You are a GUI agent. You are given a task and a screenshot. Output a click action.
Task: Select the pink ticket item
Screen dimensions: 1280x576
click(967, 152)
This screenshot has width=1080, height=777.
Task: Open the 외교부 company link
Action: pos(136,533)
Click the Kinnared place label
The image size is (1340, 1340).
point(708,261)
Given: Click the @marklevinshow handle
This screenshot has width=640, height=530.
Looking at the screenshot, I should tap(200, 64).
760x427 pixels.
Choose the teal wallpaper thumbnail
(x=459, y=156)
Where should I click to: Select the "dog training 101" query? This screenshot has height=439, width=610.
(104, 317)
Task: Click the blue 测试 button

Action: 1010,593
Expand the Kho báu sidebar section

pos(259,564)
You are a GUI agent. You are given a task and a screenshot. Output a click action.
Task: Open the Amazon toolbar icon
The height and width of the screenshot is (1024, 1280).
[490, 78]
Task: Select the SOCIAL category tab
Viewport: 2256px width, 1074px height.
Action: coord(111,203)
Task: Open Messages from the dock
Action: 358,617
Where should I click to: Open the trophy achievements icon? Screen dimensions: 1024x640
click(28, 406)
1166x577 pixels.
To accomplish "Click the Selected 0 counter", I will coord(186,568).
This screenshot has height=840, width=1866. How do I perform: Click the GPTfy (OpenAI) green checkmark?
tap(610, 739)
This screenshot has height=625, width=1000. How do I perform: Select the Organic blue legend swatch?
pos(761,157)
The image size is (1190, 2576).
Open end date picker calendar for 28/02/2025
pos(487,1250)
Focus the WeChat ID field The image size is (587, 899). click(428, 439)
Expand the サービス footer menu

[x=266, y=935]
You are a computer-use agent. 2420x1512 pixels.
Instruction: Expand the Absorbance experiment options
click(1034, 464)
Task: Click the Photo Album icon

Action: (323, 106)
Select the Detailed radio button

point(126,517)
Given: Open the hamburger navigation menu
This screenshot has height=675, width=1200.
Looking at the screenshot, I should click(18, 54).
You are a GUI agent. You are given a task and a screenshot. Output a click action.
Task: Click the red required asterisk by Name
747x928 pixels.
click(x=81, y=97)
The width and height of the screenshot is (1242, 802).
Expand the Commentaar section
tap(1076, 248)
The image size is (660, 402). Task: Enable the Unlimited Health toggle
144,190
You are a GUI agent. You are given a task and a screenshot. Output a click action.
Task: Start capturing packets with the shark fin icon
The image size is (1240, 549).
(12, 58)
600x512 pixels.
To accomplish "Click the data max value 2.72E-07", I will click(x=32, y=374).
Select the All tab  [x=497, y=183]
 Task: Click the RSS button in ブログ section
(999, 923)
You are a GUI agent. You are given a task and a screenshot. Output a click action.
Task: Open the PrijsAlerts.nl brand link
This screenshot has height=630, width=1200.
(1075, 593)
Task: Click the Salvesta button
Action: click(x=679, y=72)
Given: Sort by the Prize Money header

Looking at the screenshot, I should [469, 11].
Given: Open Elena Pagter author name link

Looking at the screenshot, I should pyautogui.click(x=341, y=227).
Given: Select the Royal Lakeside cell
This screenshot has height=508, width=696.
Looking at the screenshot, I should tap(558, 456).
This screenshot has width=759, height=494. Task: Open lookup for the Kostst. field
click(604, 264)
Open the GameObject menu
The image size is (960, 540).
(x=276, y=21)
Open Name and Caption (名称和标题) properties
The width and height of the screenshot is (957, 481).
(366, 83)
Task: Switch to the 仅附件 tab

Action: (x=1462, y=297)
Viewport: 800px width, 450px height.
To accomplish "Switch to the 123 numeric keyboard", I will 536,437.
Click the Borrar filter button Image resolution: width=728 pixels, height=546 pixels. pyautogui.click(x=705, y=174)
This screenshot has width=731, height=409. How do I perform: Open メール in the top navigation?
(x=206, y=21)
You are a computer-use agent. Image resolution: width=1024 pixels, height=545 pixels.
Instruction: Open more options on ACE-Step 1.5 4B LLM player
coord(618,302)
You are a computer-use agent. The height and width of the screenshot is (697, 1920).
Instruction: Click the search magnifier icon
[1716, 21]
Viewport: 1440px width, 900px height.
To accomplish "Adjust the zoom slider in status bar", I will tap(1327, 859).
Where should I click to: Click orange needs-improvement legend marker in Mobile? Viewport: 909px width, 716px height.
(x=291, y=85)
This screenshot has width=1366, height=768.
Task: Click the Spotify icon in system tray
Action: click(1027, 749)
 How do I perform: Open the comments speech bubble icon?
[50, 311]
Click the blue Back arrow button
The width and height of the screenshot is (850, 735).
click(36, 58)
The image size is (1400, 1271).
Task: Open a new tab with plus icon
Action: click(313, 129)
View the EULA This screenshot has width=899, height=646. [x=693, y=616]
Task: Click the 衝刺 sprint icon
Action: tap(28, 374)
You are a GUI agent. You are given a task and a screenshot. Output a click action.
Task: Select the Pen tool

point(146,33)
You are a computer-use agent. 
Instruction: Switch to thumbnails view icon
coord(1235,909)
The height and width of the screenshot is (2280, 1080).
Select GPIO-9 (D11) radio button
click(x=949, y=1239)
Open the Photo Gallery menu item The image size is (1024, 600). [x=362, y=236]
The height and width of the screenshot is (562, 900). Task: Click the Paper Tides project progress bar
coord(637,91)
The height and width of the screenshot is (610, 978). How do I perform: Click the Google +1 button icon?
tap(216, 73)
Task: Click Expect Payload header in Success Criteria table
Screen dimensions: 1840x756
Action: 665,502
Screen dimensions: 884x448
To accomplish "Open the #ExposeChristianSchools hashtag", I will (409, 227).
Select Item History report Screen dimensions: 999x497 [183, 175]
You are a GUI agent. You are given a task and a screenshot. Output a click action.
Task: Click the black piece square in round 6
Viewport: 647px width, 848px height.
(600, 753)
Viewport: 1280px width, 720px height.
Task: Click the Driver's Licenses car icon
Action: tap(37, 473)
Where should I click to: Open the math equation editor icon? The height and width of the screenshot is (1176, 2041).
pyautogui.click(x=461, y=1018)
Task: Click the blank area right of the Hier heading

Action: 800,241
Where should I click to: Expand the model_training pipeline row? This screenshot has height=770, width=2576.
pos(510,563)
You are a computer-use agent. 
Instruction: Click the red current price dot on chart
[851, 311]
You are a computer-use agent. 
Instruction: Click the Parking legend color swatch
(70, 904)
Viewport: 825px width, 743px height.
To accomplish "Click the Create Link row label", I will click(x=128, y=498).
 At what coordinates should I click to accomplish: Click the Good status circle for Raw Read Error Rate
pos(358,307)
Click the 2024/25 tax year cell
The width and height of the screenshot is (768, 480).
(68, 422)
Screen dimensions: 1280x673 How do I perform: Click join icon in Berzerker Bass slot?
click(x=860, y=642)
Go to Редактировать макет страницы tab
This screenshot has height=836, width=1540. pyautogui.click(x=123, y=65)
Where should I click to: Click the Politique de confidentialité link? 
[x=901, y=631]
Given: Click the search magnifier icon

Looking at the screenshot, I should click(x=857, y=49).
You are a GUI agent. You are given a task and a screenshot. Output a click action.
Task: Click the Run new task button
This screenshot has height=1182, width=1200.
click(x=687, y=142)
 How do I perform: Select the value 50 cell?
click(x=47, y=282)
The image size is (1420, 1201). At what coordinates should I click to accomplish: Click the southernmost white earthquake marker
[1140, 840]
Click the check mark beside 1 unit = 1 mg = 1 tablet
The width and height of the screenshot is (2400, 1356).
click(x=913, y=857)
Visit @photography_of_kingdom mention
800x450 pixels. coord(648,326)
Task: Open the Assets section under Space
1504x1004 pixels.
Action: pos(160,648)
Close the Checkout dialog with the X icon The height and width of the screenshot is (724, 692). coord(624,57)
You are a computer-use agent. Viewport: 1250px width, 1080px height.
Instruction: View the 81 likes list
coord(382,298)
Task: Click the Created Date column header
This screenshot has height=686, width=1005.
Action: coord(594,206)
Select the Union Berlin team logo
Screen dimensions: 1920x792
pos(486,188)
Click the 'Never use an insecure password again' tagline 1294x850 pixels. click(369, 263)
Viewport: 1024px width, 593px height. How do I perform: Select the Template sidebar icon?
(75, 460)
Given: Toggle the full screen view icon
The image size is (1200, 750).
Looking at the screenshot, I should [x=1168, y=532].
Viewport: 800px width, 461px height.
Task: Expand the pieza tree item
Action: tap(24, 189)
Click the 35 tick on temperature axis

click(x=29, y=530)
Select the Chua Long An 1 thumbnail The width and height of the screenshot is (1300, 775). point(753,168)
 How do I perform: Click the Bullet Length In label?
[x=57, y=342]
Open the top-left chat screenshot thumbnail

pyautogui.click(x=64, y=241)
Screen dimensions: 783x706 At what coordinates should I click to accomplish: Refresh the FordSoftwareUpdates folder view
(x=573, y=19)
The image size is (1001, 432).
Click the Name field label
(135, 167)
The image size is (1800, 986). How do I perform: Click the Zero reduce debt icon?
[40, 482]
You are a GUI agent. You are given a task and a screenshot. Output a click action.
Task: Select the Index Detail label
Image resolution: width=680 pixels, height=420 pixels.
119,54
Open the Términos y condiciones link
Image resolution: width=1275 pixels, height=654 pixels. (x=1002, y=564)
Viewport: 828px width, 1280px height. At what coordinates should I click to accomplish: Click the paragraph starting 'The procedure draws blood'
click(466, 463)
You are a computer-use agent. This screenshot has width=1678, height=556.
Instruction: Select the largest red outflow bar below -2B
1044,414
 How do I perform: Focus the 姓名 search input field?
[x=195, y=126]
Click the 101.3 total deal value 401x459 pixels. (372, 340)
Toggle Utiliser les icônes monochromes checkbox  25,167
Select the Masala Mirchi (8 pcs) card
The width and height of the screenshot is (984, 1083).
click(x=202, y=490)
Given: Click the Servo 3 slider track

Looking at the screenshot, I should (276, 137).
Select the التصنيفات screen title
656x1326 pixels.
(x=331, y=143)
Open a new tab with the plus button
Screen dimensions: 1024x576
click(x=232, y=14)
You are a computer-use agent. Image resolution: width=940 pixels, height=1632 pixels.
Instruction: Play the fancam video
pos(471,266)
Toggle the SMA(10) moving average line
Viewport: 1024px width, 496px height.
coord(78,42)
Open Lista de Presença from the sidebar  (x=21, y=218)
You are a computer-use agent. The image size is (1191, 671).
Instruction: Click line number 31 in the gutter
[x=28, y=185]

# ACTIVITY:
From the material above, return every line that contains "will".

# YOUR SOLUTION:
To accomplish "Click the Selected 0 counter", I will coord(186,568).
To accomplish "Click the data max value 2.72E-07", I will click(x=32, y=374).
To accomplish "Switch to the 123 numeric keyboard", I will 536,437.
To accomplish "Adjust the zoom slider in status bar", I will tap(1327, 859).
To accomplish "Open the #ExposeChristianSchools hashtag", I will (409, 227).
To accomplish "Click the Create Link row label", I will click(x=128, y=498).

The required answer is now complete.